> **Problem to work on**: Exact copies of all the entries are required.

> **Working data**:
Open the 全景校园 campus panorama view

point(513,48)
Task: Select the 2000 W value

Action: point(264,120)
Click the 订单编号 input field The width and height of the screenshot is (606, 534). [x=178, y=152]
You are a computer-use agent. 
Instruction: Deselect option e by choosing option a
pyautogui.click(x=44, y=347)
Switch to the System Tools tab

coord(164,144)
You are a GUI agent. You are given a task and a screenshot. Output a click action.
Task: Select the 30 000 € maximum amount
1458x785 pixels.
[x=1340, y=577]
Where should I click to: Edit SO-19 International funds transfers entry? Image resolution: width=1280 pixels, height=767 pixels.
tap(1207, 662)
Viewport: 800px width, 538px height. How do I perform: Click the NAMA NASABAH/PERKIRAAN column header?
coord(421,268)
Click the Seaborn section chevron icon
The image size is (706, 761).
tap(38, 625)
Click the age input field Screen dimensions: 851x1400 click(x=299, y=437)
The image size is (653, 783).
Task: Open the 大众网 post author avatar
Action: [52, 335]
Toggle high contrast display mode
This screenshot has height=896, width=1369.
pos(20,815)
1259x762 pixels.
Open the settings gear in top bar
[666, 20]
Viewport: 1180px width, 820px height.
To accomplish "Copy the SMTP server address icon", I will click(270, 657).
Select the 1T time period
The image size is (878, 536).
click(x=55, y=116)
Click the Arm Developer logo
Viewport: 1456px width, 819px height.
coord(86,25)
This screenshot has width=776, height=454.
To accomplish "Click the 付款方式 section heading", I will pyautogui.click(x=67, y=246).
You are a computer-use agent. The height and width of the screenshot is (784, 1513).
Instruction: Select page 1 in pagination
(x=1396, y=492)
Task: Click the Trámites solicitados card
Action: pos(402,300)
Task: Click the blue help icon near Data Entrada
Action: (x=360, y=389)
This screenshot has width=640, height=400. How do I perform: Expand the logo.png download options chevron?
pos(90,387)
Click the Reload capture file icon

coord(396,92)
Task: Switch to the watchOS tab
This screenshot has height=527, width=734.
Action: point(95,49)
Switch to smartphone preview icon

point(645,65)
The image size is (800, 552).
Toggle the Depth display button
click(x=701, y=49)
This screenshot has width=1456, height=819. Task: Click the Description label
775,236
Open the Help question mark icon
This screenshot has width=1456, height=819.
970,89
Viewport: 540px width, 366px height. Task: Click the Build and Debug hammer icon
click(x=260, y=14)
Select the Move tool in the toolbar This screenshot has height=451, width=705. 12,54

> **Exercise solution**:
Open the 全景校园 campus panorama view

point(513,48)
Task: Select the 2000 W value

Action: point(264,120)
Click the 订单编号 input field The width and height of the screenshot is (606, 534). [x=178, y=152]
You are a computer-use agent. 
Instruction: Deselect option e by choosing option a
pyautogui.click(x=44, y=347)
Switch to the System Tools tab

coord(164,144)
You are a GUI agent. You are given a task and a screenshot. Output a click action.
Task: Select the 30 000 € maximum amount
1458x785 pixels.
[x=1340, y=577]
Where should I click to: Edit SO-19 International funds transfers entry? Image resolution: width=1280 pixels, height=767 pixels.
tap(1207, 662)
Viewport: 800px width, 538px height. How do I perform: Click the NAMA NASABAH/PERKIRAAN column header?
coord(421,268)
Click the Seaborn section chevron icon
The image size is (706, 761).
tap(38, 625)
Click the age input field Screen dimensions: 851x1400 click(x=299, y=437)
The image size is (653, 783).
Task: Open the 大众网 post author avatar
Action: [52, 335]
Toggle high contrast display mode
This screenshot has height=896, width=1369.
pos(20,815)
1259x762 pixels.
Open the settings gear in top bar
[666, 20]
Viewport: 1180px width, 820px height.
To accomplish "Copy the SMTP server address icon", I will click(270, 657).
Select the 1T time period
The image size is (878, 536).
click(x=55, y=116)
Click the Arm Developer logo
Viewport: 1456px width, 819px height.
coord(86,25)
This screenshot has width=776, height=454.
To accomplish "Click the 付款方式 section heading", I will pyautogui.click(x=67, y=246).
You are a computer-use agent. The height and width of the screenshot is (784, 1513).
Instruction: Select page 1 in pagination
(x=1396, y=492)
Task: Click the Trámites solicitados card
Action: pos(402,300)
Task: Click the blue help icon near Data Entrada
Action: (x=360, y=389)
This screenshot has width=640, height=400. How do I perform: Expand the logo.png download options chevron?
pos(90,387)
Click the Reload capture file icon

coord(396,92)
Task: Switch to the watchOS tab
This screenshot has height=527, width=734.
Action: point(95,49)
Switch to smartphone preview icon

point(645,65)
The image size is (800, 552).
Toggle the Depth display button
click(x=701, y=49)
This screenshot has width=1456, height=819. Task: Click the Description label
775,236
Open the Help question mark icon
This screenshot has width=1456, height=819.
970,89
Viewport: 540px width, 366px height. Task: Click the Build and Debug hammer icon
click(x=260, y=14)
Select the Move tool in the toolbar This screenshot has height=451, width=705. 12,54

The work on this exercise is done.